LISTED RECORDS section start

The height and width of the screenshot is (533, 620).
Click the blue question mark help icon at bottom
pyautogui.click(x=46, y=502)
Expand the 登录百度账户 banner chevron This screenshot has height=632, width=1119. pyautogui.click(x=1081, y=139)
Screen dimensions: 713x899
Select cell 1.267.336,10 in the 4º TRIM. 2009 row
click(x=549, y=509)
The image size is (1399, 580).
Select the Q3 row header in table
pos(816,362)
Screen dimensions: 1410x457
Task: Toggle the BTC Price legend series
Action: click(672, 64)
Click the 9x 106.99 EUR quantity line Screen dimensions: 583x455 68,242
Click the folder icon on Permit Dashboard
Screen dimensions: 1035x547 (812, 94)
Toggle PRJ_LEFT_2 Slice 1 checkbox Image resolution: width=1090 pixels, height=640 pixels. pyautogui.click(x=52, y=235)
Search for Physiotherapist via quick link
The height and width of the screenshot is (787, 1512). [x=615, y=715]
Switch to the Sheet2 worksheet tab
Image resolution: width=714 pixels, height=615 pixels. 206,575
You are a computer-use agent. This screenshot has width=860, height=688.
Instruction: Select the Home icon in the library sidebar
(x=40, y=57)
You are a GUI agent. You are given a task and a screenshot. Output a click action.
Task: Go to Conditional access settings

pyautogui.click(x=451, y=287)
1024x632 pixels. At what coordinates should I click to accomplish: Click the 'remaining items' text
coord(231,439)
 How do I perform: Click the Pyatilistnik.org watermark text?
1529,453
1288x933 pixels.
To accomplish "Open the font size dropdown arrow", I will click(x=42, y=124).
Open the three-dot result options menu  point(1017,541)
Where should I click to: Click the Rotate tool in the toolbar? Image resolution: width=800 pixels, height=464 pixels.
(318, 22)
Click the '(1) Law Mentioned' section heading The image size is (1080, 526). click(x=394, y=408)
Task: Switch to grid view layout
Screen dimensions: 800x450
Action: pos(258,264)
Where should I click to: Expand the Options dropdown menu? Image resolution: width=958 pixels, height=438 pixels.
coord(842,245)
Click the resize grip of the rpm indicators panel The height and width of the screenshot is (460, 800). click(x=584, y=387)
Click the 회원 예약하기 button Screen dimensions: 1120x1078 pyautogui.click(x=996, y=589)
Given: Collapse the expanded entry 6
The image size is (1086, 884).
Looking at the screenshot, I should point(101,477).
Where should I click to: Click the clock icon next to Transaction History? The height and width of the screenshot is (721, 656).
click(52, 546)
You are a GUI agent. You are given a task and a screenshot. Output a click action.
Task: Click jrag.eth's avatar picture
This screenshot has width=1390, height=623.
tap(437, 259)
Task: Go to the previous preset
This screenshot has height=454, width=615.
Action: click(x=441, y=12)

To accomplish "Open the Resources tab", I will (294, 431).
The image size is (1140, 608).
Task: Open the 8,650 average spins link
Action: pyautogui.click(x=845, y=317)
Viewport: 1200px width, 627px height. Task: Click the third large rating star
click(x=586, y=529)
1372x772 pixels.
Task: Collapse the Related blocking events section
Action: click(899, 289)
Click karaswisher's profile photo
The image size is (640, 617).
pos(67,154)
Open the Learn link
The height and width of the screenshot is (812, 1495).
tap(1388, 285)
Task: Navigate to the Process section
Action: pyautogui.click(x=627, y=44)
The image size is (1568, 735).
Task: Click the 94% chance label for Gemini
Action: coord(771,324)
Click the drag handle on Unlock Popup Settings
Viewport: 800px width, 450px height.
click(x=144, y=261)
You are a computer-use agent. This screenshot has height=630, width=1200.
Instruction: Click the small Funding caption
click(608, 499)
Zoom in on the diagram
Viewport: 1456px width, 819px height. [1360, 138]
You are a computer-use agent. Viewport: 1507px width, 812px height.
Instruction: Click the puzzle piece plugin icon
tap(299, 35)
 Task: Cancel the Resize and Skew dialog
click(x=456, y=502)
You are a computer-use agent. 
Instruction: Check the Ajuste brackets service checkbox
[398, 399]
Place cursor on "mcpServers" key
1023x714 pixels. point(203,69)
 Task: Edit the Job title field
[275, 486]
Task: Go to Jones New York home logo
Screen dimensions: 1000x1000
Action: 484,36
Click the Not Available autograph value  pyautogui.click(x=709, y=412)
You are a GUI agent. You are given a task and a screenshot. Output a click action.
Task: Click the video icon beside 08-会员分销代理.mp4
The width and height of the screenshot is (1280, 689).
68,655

LISTED RECORDS section end

WHAT YOU NEED TO DO =>
Among the lines of the data, find every one that holds "computer" and copy it.

ANSWER TO THIS TASK =>
You are a computer-use agent. This screenshot has width=860, height=688.
You are a computer-use agent. This screenshot has height=630, width=1200.
You are a computer-use agent. Viewport: 1507px width, 812px height.
You are a computer-use agent. 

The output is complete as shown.